Each time the increase in percentage has decreased. The last peak was only a little more than three times the one before it. But 2017’s US$20,000 was 20 times the 2013 peak.

And 2013’s USD 1000, compared to prices before? Well, before that the bitcoin markets were even less established than now and it is difficult to objectively determine the price.

Those were the days when, famously, 10,000 units were exchanged for two pizzas. For all intents and purposes, bitcoin was practical worthless at the time. From that to the 2013 peak of $1,000 – whatever the multiple, it was definitely a lot more than 20 times.

What had driven this rise was that it was easy to participate for both investors and those who make the investment products.

Unlike any other financial instrument, bitcoin, and the world of cryptocurrency it spawned, had not come without paperwork for anyone. You can meet someone off Craigslist, pay them cash and receive bitcoins on a smartphone app.

On the industry side, anyone could start their own coin or exchange platform. The collapsed QuadrigCX switchboard was notoriously just a guy on his laptop.

All that ease resulted in a wave of new money entering the crypto world, money that hadn’t been in the markets before. In early 2022, a survey found that 55 percent of bitcoin investors had started within the past year.

It won’t go on much longer. And it is not just because of the macroeconomic conditions with higher interest rates and more expensive borrowing.

Enforcement has been outstanding. The US government has imposed sanctions on some blockchain codes, as both the Justice Department and an increasingly hawkish Securities and Exchange Commission step up scrutiny of the industry.

The world’s largest exchange platform, Binance, is under investigation by almost all arms of the US government, with some in the industry speculating that the founder is avoiding the country due to fear of arrest (which he has denied).

Even the creators of the Bored Ape Yacht Club NFT (non-fungible token) collection of digital images are under investigation by the SEC.

On Monday, the Organization for Economic Co-operation and Development proposed new global rules for crypto, and the European Union each set its own new rules.

The European Commission has looked into analyzing data on the Ethereum platform, which underpins a large part of the crypto world. Such analysis has been a big business for firms that do it – crypto activity is becoming more and more open and traceable.

In short, this is a reversal of the phenomenon that had made crypto rally so hard in the previous years. Under the growing regulatory yoke, crypto is being forced to become more like regular finance, with all the attendant red tape.
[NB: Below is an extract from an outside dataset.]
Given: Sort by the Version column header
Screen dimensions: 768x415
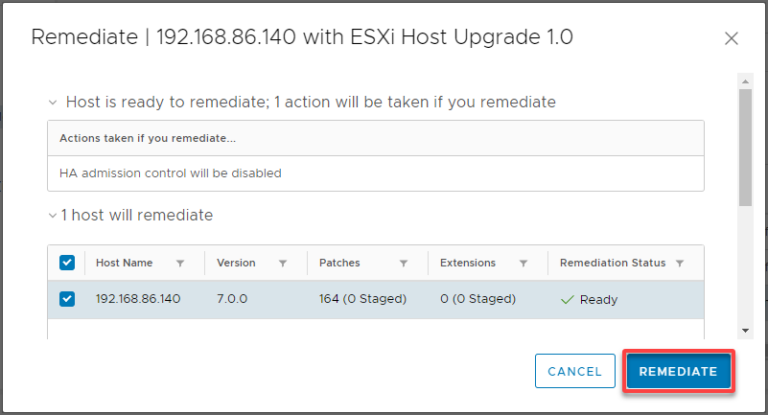Looking at the screenshot, I should tap(236, 263).
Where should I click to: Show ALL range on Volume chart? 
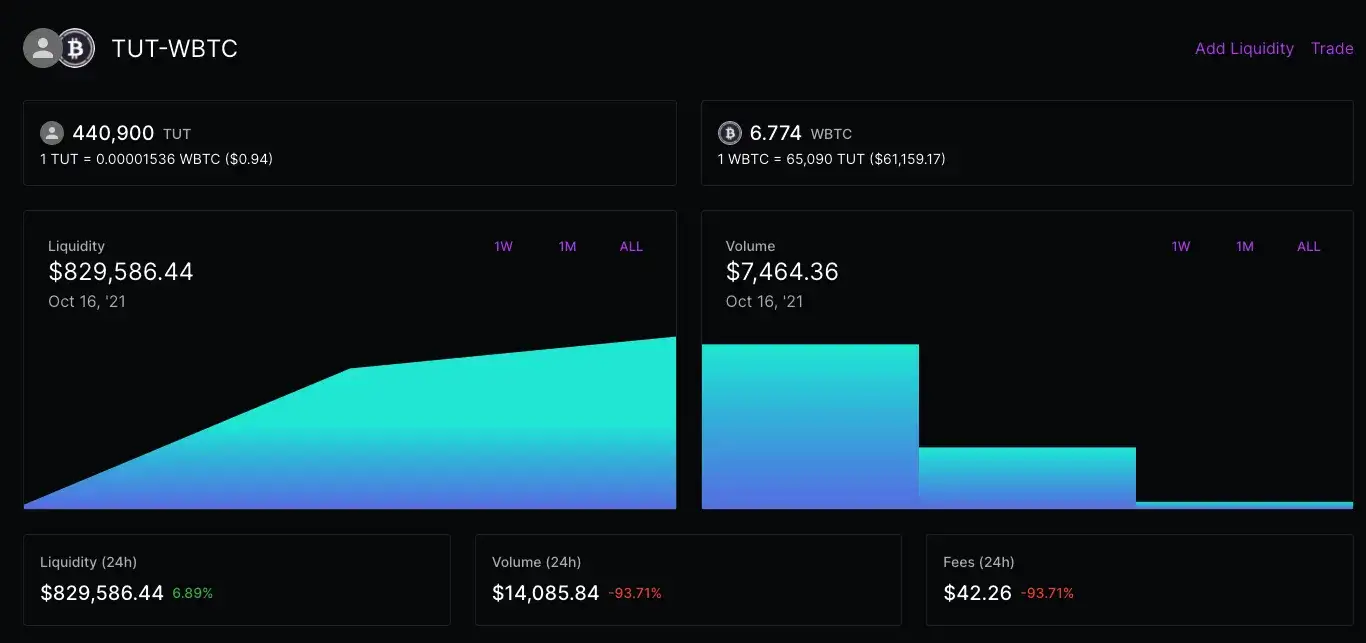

To be sure, this does not mean that in the near future crypto’s price movements will become like regular finance, or that we will never again see headlines with much larger number for one unit of bitcoin.

It’s just that those days would be fewer and further between, and the market would take much longer to reach the big numbers.

Because the ridiculous ease with which people can both invest in crypto or create investment products is becoming a thing of the past. And while crypto may be safer, less volatile and more agreeable to the government as a result, it will also become duller and less attractive to those seeking its traditional outsized gains.